Intranigral microinjection of neurotensin suppresses feeding in food deprived rats.

This study was conducted to determine whether the substantia nigra is involved in the anorectic effect of centrally administered neurotensin. Microinjection of neurotensin (2.5 - 10.0 micrograms) into the substantia nigra produced a significant suppression of feeding in 18 hour food deprived rats. To determine if the anorectic effect resulted from a general impairment of sensory-motor functioning, eight behaviors were measured in a separate study. Significant effects were found in only two of the eight behavioral categories (sniffing and eating), and only at the highest neurotensin dose (10.0 micrograms). These results suggest that the substantia nigra may be involved in the anorectic effect of neurotensin.

Evidence that physical dependence on morphine is mediated by the ventral midbrain.

Rats were given daily injections of increasing doses of morphine sulfate (40-100 mg/kg, s.c.), for 4 days. Twenty hours after the last injection of morphine, the animals received bilateral injections of naloxone (1-10 micrograms) into the substantia nigra, ventral tegmental area or sites 2 mm rostral, caudal or dorsal to the site in the nigra. Withdrawal signs were monitored for 20 min after the intracerebral injection. Naloxone administered into the nigra in morphine-dependent rats produced dose-dependent significant increases in wet dog shakes, irritability to touch, teeth chattering, diarrhea and locomotion, compared to morphine-dependent animals that received injections of saline into the nigra. The injection of naloxone (3 micrograms) into the ventral tegmental area of morphine-dependent animals, produced irritability to touch and diarrhea, compared to morphine-dependent controls that received saline in this region of the brain. Significant differences in withdrawal signs were observed between morphine-dependent animals, that received injections of naloxone (3 micrograms) into the nigra and those that received naloxone (3 micrograms) into the ventral tegmental area or rostral or caudal sites. No differences between the substantia nigra and the dorsal sites were observed. However, withdrawal symptoms were produced by injections of naloxone into the substantia nigra and ventral tegmental area, even when the guide cannulae were angled to avoid penetration of sites dorsal to these regions of the brain. Naloxone, injected into the ventral midbrain of non-dependent animals, produced no signs of withdrawal. These studies suggest that the ventral midbrain mediates physical dependence on morphine.

Effects of bilateral injection of GABA into the substantia nigra on spontaneous behavior and measures of analgesia.

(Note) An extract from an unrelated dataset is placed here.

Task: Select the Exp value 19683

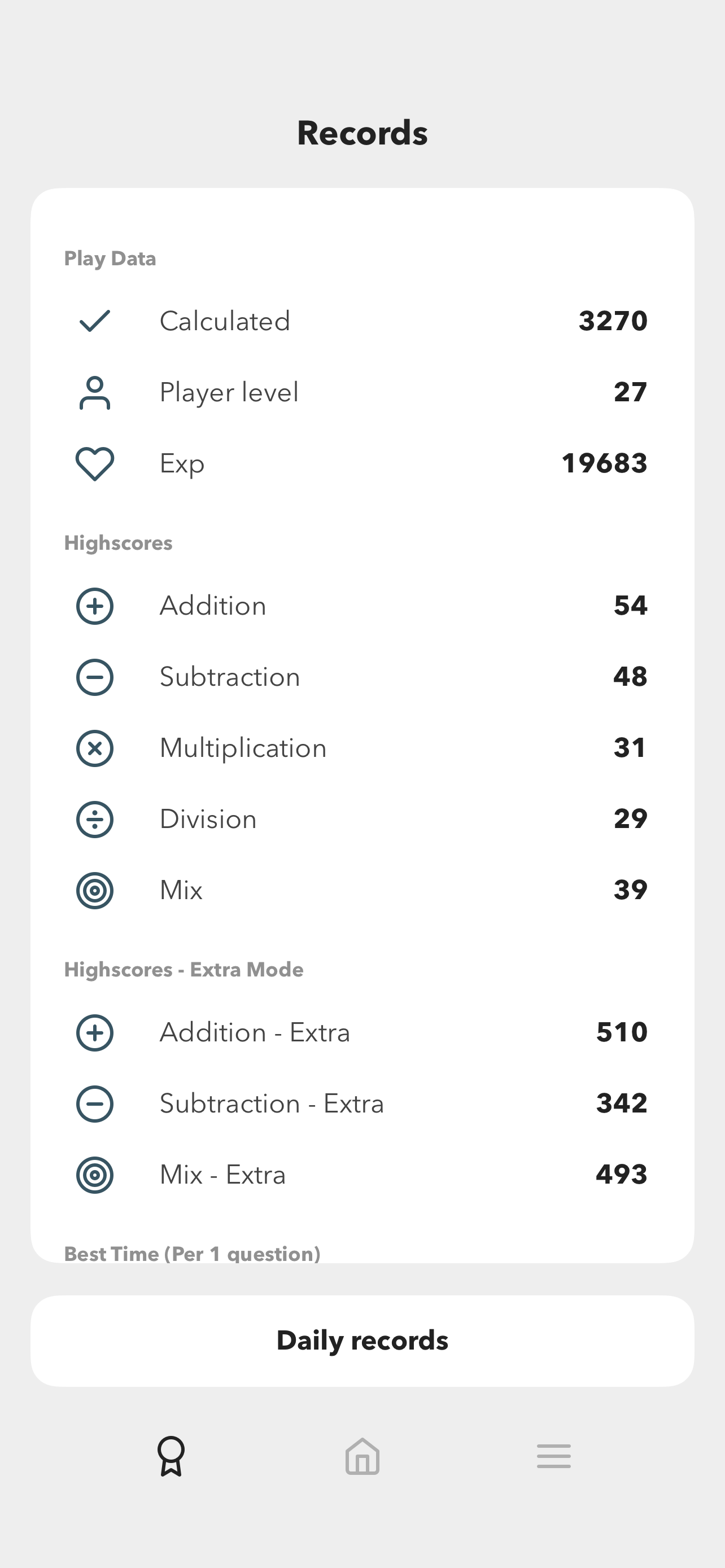Action: point(605,463)
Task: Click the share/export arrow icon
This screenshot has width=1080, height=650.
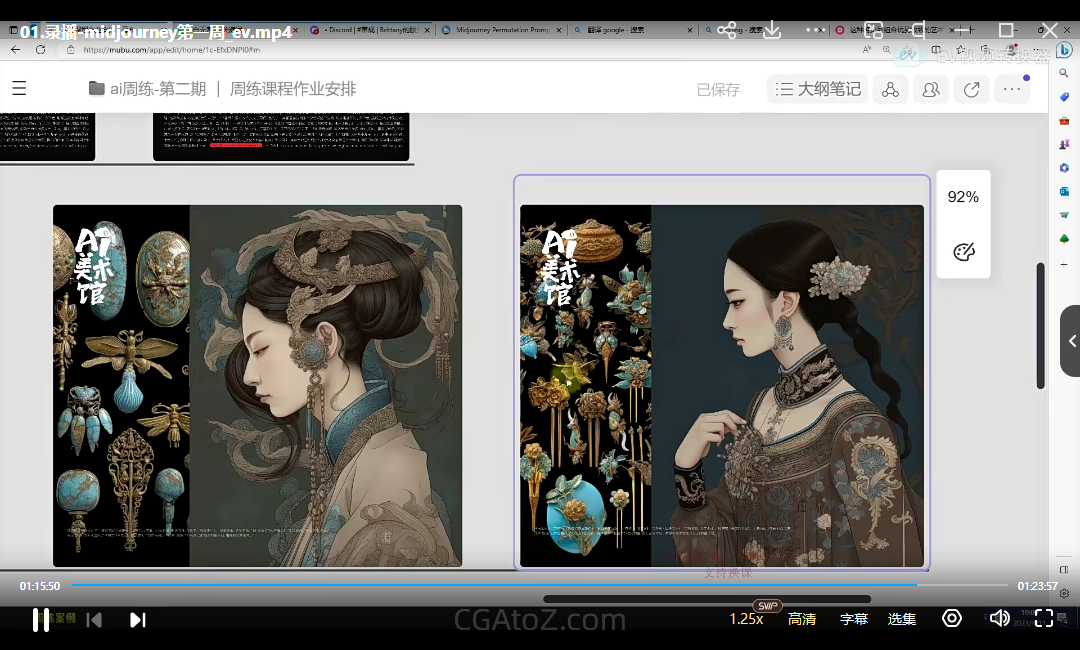Action: 971,89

Bilateral injection of gamma-aminobutyric acid (GABA, 10-300 micrograms) into the substantia nigra (pars reticulata) of rats produced stereotyped sniffing and had an analgesic-like effect on the hot-plate but not on the tail-flick test. These effects of GABA (30 micrograms) were suppressed by simultaneous administration of a sub-convulsant dose of bicuculline methiodide (100 ng). Significant increases in locomotion occurred when GABA (300 micrograms) was injected along with the inhibitor of GABA-transaminase, d,l-gamma-vinyl-GABA (GVG; 5 micrograms) and the inhibitor of the uptake of GABA, 1-2,4-diaminobutyric acid (DABA; 5 micrograms). No other behavioral effects were observed following injection of GABA into the nigra, either alone or in combination with GVG and DABA. Bilateral injection of bicuculline (100-600 ng) into the nigra had strong convulsant actions. When injected simultaneously with bicuculline, GABA reduced bicuculline-induced seizures. These results are discussed in terms of their relevance to understanding the mechanisms that underlie the behavioral effects produced by injection of muscimol into the nigra.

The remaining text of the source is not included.